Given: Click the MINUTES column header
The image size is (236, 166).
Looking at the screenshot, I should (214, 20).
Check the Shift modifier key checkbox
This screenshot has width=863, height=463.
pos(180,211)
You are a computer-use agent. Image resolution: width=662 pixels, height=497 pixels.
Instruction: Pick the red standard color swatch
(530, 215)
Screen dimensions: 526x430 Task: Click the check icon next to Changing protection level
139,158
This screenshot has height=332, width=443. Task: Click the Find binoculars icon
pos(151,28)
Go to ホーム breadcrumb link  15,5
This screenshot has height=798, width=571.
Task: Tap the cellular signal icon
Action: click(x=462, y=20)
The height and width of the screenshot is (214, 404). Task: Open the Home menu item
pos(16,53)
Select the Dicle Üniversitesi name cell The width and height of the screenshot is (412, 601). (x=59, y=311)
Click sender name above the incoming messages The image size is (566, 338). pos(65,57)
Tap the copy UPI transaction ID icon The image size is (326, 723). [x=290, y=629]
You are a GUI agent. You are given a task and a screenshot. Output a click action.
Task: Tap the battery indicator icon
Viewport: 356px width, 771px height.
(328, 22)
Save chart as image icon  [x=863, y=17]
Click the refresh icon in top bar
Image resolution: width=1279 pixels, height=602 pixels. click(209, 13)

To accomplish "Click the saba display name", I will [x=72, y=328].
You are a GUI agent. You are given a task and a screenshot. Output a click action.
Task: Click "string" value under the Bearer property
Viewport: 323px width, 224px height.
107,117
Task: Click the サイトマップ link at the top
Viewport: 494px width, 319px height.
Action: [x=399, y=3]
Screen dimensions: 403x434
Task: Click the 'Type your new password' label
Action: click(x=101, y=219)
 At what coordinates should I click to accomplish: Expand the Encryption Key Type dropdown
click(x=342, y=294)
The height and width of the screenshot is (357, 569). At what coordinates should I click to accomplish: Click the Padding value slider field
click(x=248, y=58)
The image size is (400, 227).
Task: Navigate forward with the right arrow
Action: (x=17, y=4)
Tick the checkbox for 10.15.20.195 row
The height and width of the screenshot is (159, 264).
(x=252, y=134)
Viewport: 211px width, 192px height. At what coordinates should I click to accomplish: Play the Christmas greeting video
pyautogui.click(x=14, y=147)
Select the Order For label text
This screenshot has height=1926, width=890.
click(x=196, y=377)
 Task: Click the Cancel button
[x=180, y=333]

Goal of the exercise → Line by line, copy the records exactly.

Solution for this exercise →
Given: Click the MINUTES column header
The image size is (236, 166).
Looking at the screenshot, I should (214, 20).
Check the Shift modifier key checkbox
This screenshot has width=863, height=463.
pos(180,211)
You are a computer-use agent. Image resolution: width=662 pixels, height=497 pixels.
Instruction: Pick the red standard color swatch
(530, 215)
Screen dimensions: 526x430 Task: Click the check icon next to Changing protection level
139,158
This screenshot has height=332, width=443. Task: Click the Find binoculars icon
pos(151,28)
Go to ホーム breadcrumb link  15,5
This screenshot has height=798, width=571.
Task: Tap the cellular signal icon
Action: click(x=462, y=20)
The height and width of the screenshot is (214, 404). Task: Open the Home menu item
pos(16,53)
Select the Dicle Üniversitesi name cell The width and height of the screenshot is (412, 601). (x=59, y=311)
Click sender name above the incoming messages The image size is (566, 338). pos(65,57)
Tap the copy UPI transaction ID icon The image size is (326, 723). [x=290, y=629]
You are a GUI agent. You are given a task and a screenshot. Output a click action.
Task: Tap the battery indicator icon
Viewport: 356px width, 771px height.
(328, 22)
Save chart as image icon  [x=863, y=17]
Click the refresh icon in top bar
Image resolution: width=1279 pixels, height=602 pixels. click(209, 13)

To accomplish "Click the saba display name", I will [x=72, y=328].
You are a GUI agent. You are given a task and a screenshot. Output a click action.
Task: Click "string" value under the Bearer property
Viewport: 323px width, 224px height.
107,117
Task: Click the サイトマップ link at the top
Viewport: 494px width, 319px height.
Action: [x=399, y=3]
Screen dimensions: 403x434
Task: Click the 'Type your new password' label
Action: click(x=101, y=219)
 At what coordinates should I click to accomplish: Expand the Encryption Key Type dropdown
click(x=342, y=294)
The height and width of the screenshot is (357, 569). At what coordinates should I click to accomplish: Click the Padding value slider field
click(x=248, y=58)
The image size is (400, 227).
Task: Navigate forward with the right arrow
Action: (x=17, y=4)
Tick the checkbox for 10.15.20.195 row
The height and width of the screenshot is (159, 264).
(x=252, y=134)
Viewport: 211px width, 192px height. At what coordinates should I click to accomplish: Play the Christmas greeting video
pyautogui.click(x=14, y=147)
Select the Order For label text
This screenshot has height=1926, width=890.
click(x=196, y=377)
 Task: Click the Cancel button
[x=180, y=333]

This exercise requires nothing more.